Привезли еду, хороший суп, хлеб, вареный картофель в количестве вполне достаточном, мы поели, и сразу Новиков повел нас сперва в баню, а потом на переобмундирование. Белье дали новое, почти все получили английские шерстяные военные брюки и голубовато-серые голландские куртки, кроме того, выдали по две пары серых бумажных толстых носков и по паре грубых, крепких, хорошо починенных, ботинок. На складе, где мы получали все это богатство, даже можно было подбирать по размерам и росту.

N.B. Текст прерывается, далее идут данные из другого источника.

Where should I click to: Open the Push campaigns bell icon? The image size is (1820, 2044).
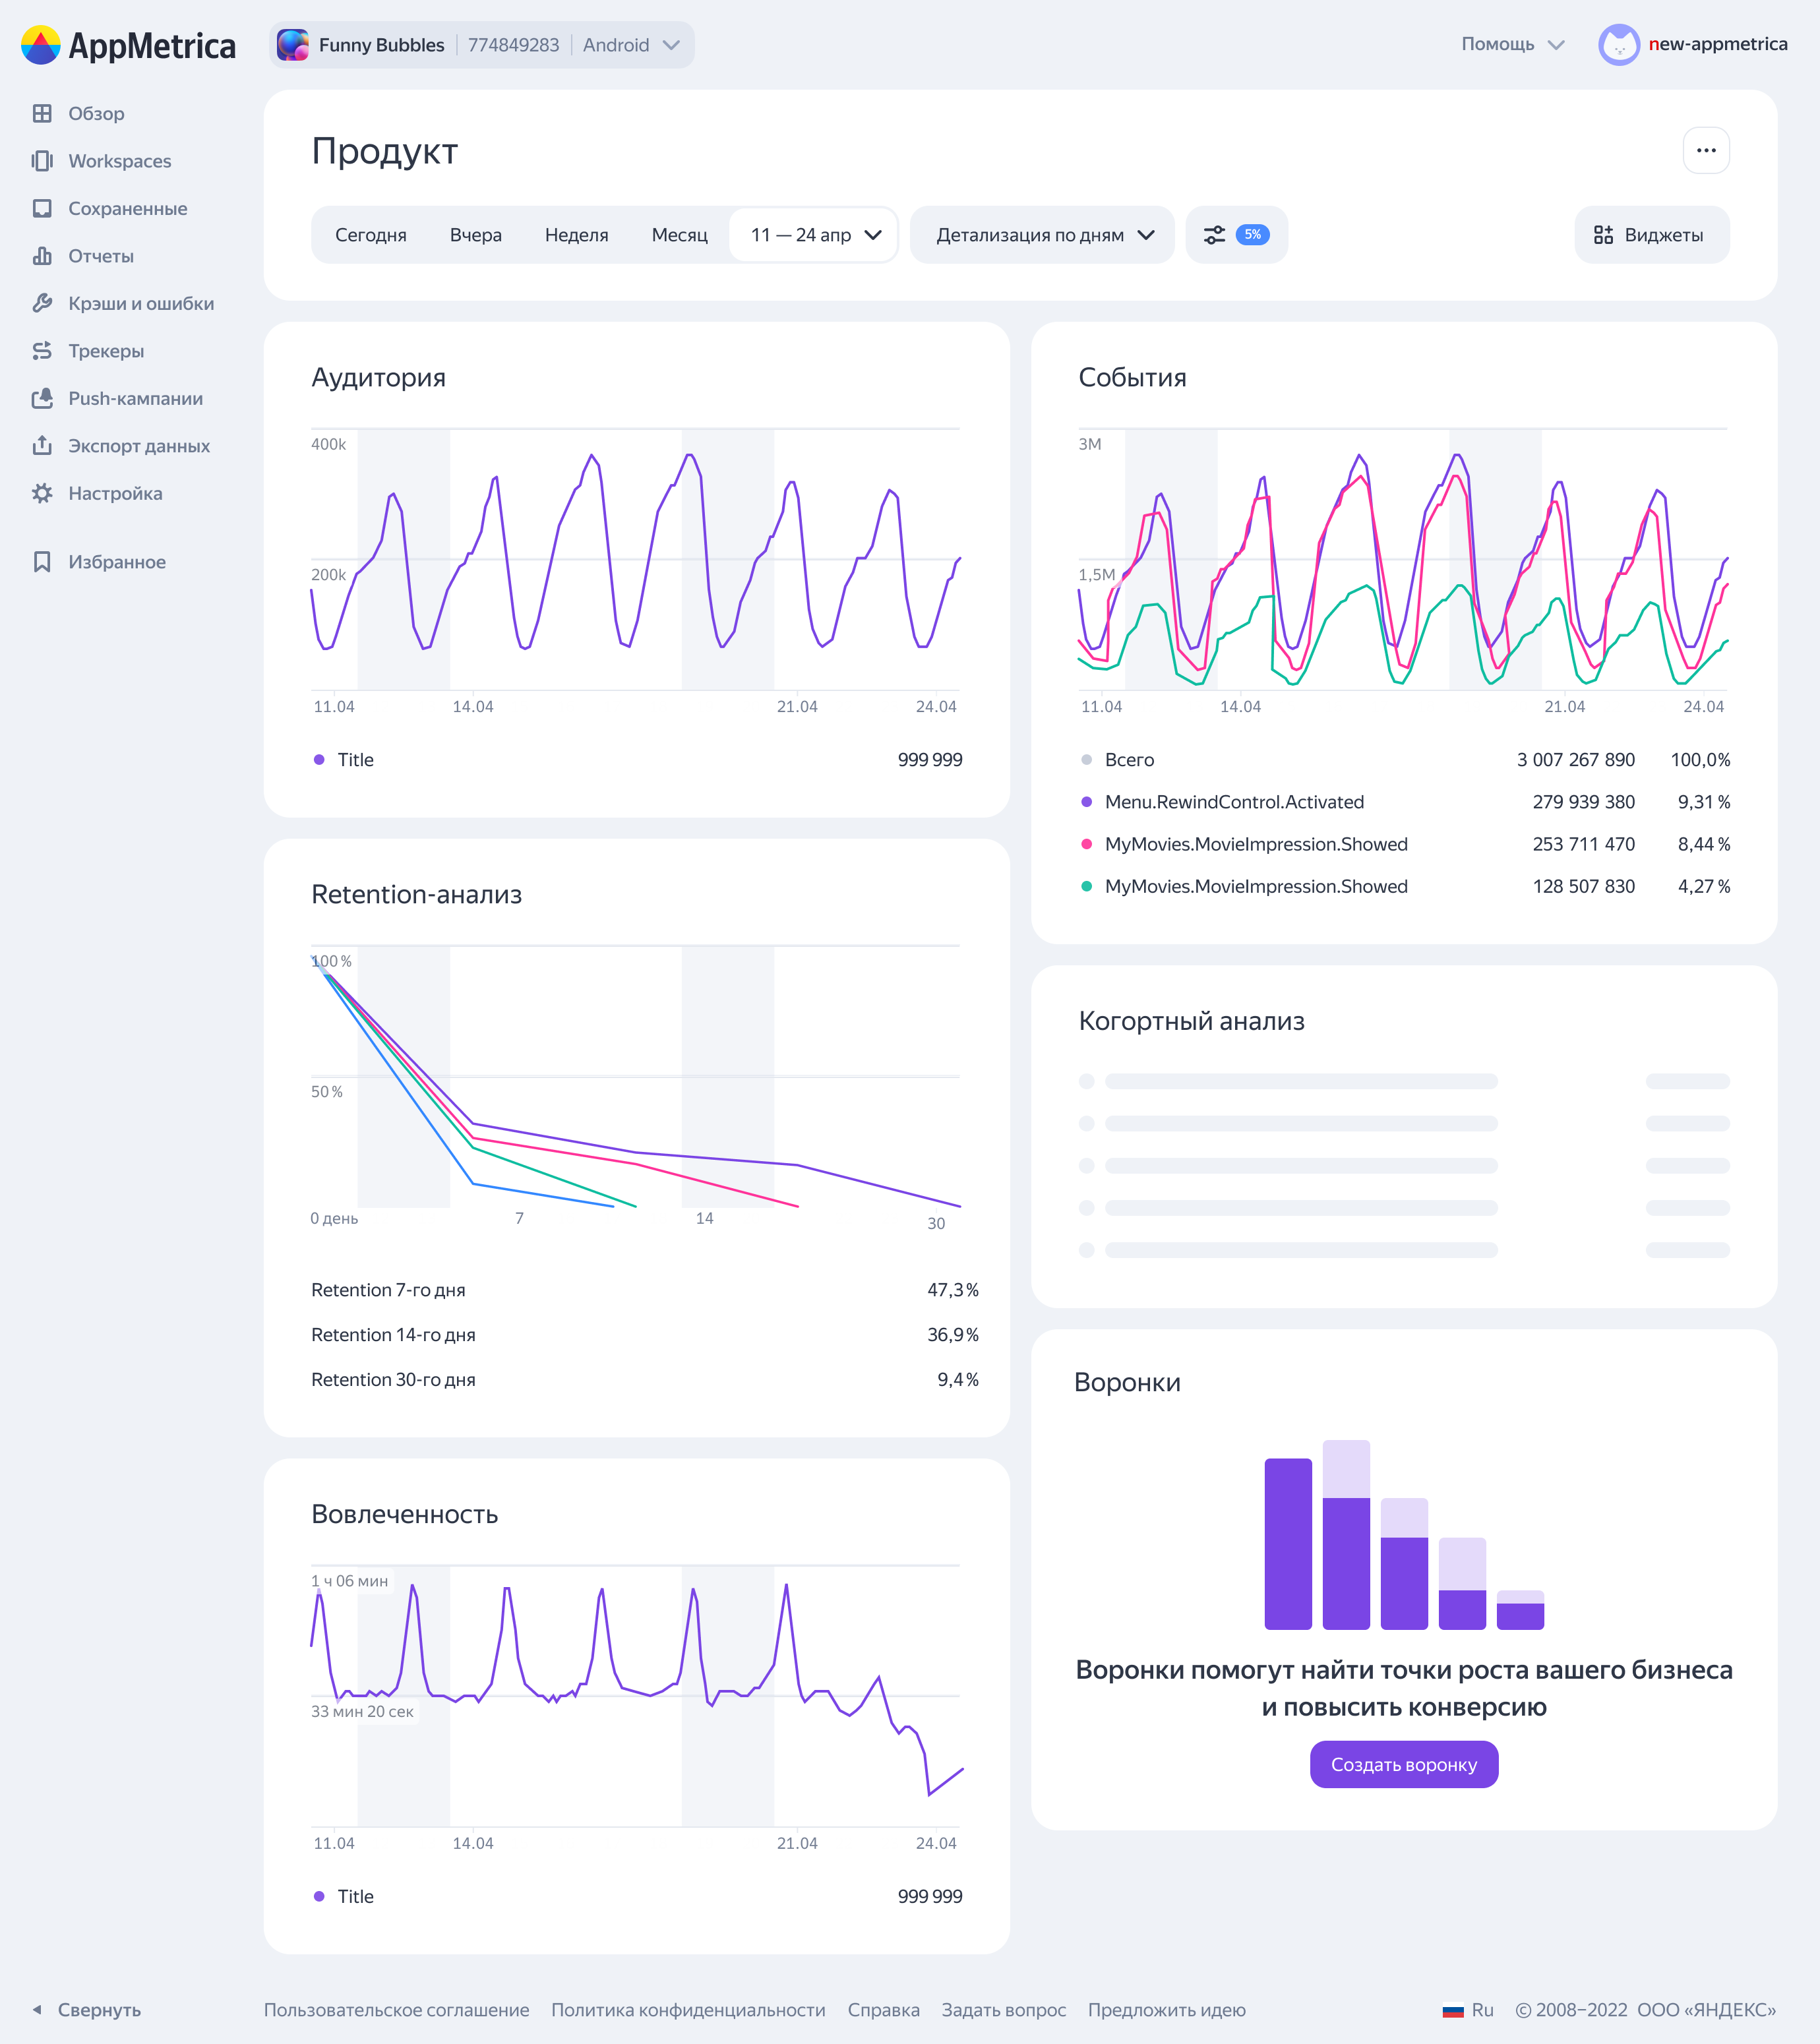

К трем часам дня мы, чистые, прилично одетые и относительно сытые, вернулись под предводительством Новикова в наше временное помещение, и здесь нас ожидал сюрприз: на столе стояло два картонных ящика с надписью на русском языке — «подарок на новоселье». Это русская группа в лагере решила ознаменовать наше прибытие. В ящиках были мясные консервы, печенье, сухие фрукты, молочный и яичный порошок, сигареты, шоколад... Мельников и Пискарев начали все это делить на 32 части, а Новиков в это время рассказал нам о том, куда мы попали: «Этот Шталаг II-С является центром на всю Померанию, все рабочие команды, в сельском хозяйстве у бауеров, в промышленности и на железной дороге, административно подчиняются Шталагу. В самом лагере живут рядовые из французской и бельгийской армии, те, кто не хочет или почему-либо не может работать, их не принуждают. Нас, русских, здесь мало, только 32 человека, как и вас. В канцелярии работает 7, в портняжной мастерской 9, в сапожной 11 и на кухне 5. Гранов — старшина всей нашей русской команды. В рабочих командах, приписанных к нашему Шталагу, числится почти 5 000 солдат Красной армии. У нас прекрасные отношения с французами и бельгийцами, и поэтому мы ни в чем не нуждаемся... Должен сказать, что в смысле питания я лично и до войны, дома, никогда так не жил. Ваша группа — это первая офицерская группа, присланная на работы в наш Шталаг». Он рассказал, что почти все в их группе попали в плен в киевском окружении, и они, «канцеляристы», были подобраны сюда на основании знания не менее двух языков, немецкого и французского или английского. Гранов был моряк, после гибели корабля в Балтийском море его выловили из воды немцы, он хорошо знал немецкий, французский и свободно изъяснялся по-английски. Французов и бельгийцев, постоянно живущих в лагере, было примерно 4000 человек, кроме того, в рабочих командах, главным образом у крупных бауеров, еще около тысячи. Кроме того, в ведении управления Шталага находилось два особых лагеря, один для политического состава Красной армии и флота, другой — штрафной, для провинившихся французов и бельгийцев, в рамках Женевской Конвенции. При лагере было постоянное представительство Международного Красного Креста, но всякое общение между этим представительством и русской группой категорически запрещалось.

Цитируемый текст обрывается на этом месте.